Top of LISTED ENTRIES

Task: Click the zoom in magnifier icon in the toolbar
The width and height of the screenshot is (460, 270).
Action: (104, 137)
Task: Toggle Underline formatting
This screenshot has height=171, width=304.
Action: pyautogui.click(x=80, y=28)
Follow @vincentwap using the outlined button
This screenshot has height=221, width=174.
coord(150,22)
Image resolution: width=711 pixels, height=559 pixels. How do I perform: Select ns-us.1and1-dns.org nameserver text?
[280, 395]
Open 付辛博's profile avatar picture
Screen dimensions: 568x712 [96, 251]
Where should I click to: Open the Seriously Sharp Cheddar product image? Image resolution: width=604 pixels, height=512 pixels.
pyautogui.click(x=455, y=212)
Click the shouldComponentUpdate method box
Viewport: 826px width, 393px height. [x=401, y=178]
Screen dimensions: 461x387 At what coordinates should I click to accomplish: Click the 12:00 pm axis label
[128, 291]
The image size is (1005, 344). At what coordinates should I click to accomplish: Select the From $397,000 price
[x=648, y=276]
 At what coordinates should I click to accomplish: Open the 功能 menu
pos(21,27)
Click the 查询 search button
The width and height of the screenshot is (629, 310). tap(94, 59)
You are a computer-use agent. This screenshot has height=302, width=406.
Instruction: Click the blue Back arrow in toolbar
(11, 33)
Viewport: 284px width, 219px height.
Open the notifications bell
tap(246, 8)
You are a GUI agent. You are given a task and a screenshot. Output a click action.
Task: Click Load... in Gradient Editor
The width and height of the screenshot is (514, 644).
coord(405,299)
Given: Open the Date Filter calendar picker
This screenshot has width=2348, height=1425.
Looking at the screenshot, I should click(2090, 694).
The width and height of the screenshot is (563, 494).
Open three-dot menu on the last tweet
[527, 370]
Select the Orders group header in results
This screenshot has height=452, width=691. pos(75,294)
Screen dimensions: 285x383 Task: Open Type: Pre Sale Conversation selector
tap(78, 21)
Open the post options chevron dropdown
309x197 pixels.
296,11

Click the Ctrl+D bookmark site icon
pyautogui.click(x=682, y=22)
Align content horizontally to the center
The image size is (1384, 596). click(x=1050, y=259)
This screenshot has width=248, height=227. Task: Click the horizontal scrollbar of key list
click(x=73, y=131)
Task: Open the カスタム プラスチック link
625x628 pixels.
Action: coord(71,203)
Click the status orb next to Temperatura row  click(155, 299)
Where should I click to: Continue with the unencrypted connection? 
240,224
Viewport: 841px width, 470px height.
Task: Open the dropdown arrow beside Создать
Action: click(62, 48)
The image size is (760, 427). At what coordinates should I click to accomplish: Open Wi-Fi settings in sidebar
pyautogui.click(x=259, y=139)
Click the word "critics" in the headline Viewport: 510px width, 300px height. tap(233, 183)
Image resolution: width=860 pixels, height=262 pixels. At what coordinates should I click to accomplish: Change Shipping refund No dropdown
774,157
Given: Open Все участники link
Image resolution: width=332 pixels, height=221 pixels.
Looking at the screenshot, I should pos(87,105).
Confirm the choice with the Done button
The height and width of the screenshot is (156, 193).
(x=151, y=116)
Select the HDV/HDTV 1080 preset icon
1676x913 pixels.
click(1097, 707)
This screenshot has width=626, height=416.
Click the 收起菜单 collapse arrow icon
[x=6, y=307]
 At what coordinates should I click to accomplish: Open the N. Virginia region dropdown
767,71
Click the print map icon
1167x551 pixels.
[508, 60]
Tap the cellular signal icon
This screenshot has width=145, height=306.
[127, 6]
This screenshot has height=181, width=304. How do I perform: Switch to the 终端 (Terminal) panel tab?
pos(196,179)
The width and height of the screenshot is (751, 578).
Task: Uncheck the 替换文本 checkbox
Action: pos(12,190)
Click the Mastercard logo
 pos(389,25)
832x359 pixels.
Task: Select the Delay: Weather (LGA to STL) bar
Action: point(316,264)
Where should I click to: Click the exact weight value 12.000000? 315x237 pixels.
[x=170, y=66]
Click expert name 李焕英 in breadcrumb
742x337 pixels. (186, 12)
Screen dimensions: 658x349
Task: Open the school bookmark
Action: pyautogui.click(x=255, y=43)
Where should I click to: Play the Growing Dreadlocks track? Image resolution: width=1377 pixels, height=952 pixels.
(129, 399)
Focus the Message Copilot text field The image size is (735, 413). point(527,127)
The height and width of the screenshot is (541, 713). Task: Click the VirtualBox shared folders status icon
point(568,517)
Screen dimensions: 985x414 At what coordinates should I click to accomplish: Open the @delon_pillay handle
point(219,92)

Bottom of LISTED ENTRIES

YOUR ASSIGNMENT: Every record above needs to be given again exactly.

TASK SOLUTION:
Task: Click the zoom in magnifier icon in the toolbar
The width and height of the screenshot is (460, 270).
Action: (104, 137)
Task: Toggle Underline formatting
This screenshot has height=171, width=304.
Action: pyautogui.click(x=80, y=28)
Follow @vincentwap using the outlined button
This screenshot has height=221, width=174.
coord(150,22)
Image resolution: width=711 pixels, height=559 pixels. How do I perform: Select ns-us.1and1-dns.org nameserver text?
[280, 395]
Open 付辛博's profile avatar picture
Screen dimensions: 568x712 [96, 251]
Where should I click to: Open the Seriously Sharp Cheddar product image? Image resolution: width=604 pixels, height=512 pixels.
pyautogui.click(x=455, y=212)
Click the shouldComponentUpdate method box
Viewport: 826px width, 393px height. [x=401, y=178]
Screen dimensions: 461x387 At what coordinates should I click to accomplish: Click the 12:00 pm axis label
[128, 291]
The image size is (1005, 344). At what coordinates should I click to accomplish: Select the From $397,000 price
[x=648, y=276]
 At what coordinates should I click to accomplish: Open the 功能 menu
pos(21,27)
Click the 查询 search button
The width and height of the screenshot is (629, 310). tap(94, 59)
You are a computer-use agent. This screenshot has height=302, width=406.
Instruction: Click the blue Back arrow in toolbar
(11, 33)
Viewport: 284px width, 219px height.
Open the notifications bell
tap(246, 8)
You are a GUI agent. You are given a task and a screenshot. Output a click action.
Task: Click Load... in Gradient Editor
The width and height of the screenshot is (514, 644).
coord(405,299)
Given: Open the Date Filter calendar picker
This screenshot has width=2348, height=1425.
Looking at the screenshot, I should click(2090, 694).
The width and height of the screenshot is (563, 494).
Open three-dot menu on the last tweet
[527, 370]
Select the Orders group header in results
This screenshot has height=452, width=691. pos(75,294)
Screen dimensions: 285x383 Task: Open Type: Pre Sale Conversation selector
tap(78, 21)
Open the post options chevron dropdown
309x197 pixels.
296,11

Click the Ctrl+D bookmark site icon
pyautogui.click(x=682, y=22)
Align content horizontally to the center
The image size is (1384, 596). click(x=1050, y=259)
This screenshot has width=248, height=227. Task: Click the horizontal scrollbar of key list
click(x=73, y=131)
Task: Open the カスタム プラスチック link
625x628 pixels.
Action: coord(71,203)
Click the status orb next to Temperatura row  click(155, 299)
Where should I click to: Continue with the unencrypted connection? 
240,224
Viewport: 841px width, 470px height.
Task: Open the dropdown arrow beside Создать
Action: click(62, 48)
The image size is (760, 427). At what coordinates should I click to accomplish: Open Wi-Fi settings in sidebar
pyautogui.click(x=259, y=139)
Click the word "critics" in the headline Viewport: 510px width, 300px height. tap(233, 183)
Image resolution: width=860 pixels, height=262 pixels. At what coordinates should I click to accomplish: Change Shipping refund No dropdown
774,157
Given: Open Все участники link
Image resolution: width=332 pixels, height=221 pixels.
Looking at the screenshot, I should pos(87,105).
Confirm the choice with the Done button
The height and width of the screenshot is (156, 193).
(x=151, y=116)
Select the HDV/HDTV 1080 preset icon
1676x913 pixels.
click(1097, 707)
This screenshot has width=626, height=416.
Click the 收起菜单 collapse arrow icon
[x=6, y=307]
 At what coordinates should I click to accomplish: Open the N. Virginia region dropdown
767,71
Click the print map icon
1167x551 pixels.
[508, 60]
Tap the cellular signal icon
This screenshot has width=145, height=306.
[127, 6]
This screenshot has height=181, width=304. How do I perform: Switch to the 终端 (Terminal) panel tab?
pos(196,179)
The width and height of the screenshot is (751, 578).
Task: Uncheck the 替换文本 checkbox
Action: pos(12,190)
Click the Mastercard logo
 pos(389,25)
832x359 pixels.
Task: Select the Delay: Weather (LGA to STL) bar
Action: point(316,264)
Where should I click to: Click the exact weight value 12.000000? 315x237 pixels.
[x=170, y=66]
Click expert name 李焕英 in breadcrumb
742x337 pixels. (186, 12)
Screen dimensions: 658x349
Task: Open the school bookmark
Action: pyautogui.click(x=255, y=43)
Where should I click to: Play the Growing Dreadlocks track? Image resolution: width=1377 pixels, height=952 pixels.
(129, 399)
Focus the Message Copilot text field The image size is (735, 413). point(527,127)
The height and width of the screenshot is (541, 713). Task: Click the VirtualBox shared folders status icon
point(568,517)
Screen dimensions: 985x414 At what coordinates should I click to accomplish: Open the @delon_pillay handle
point(219,92)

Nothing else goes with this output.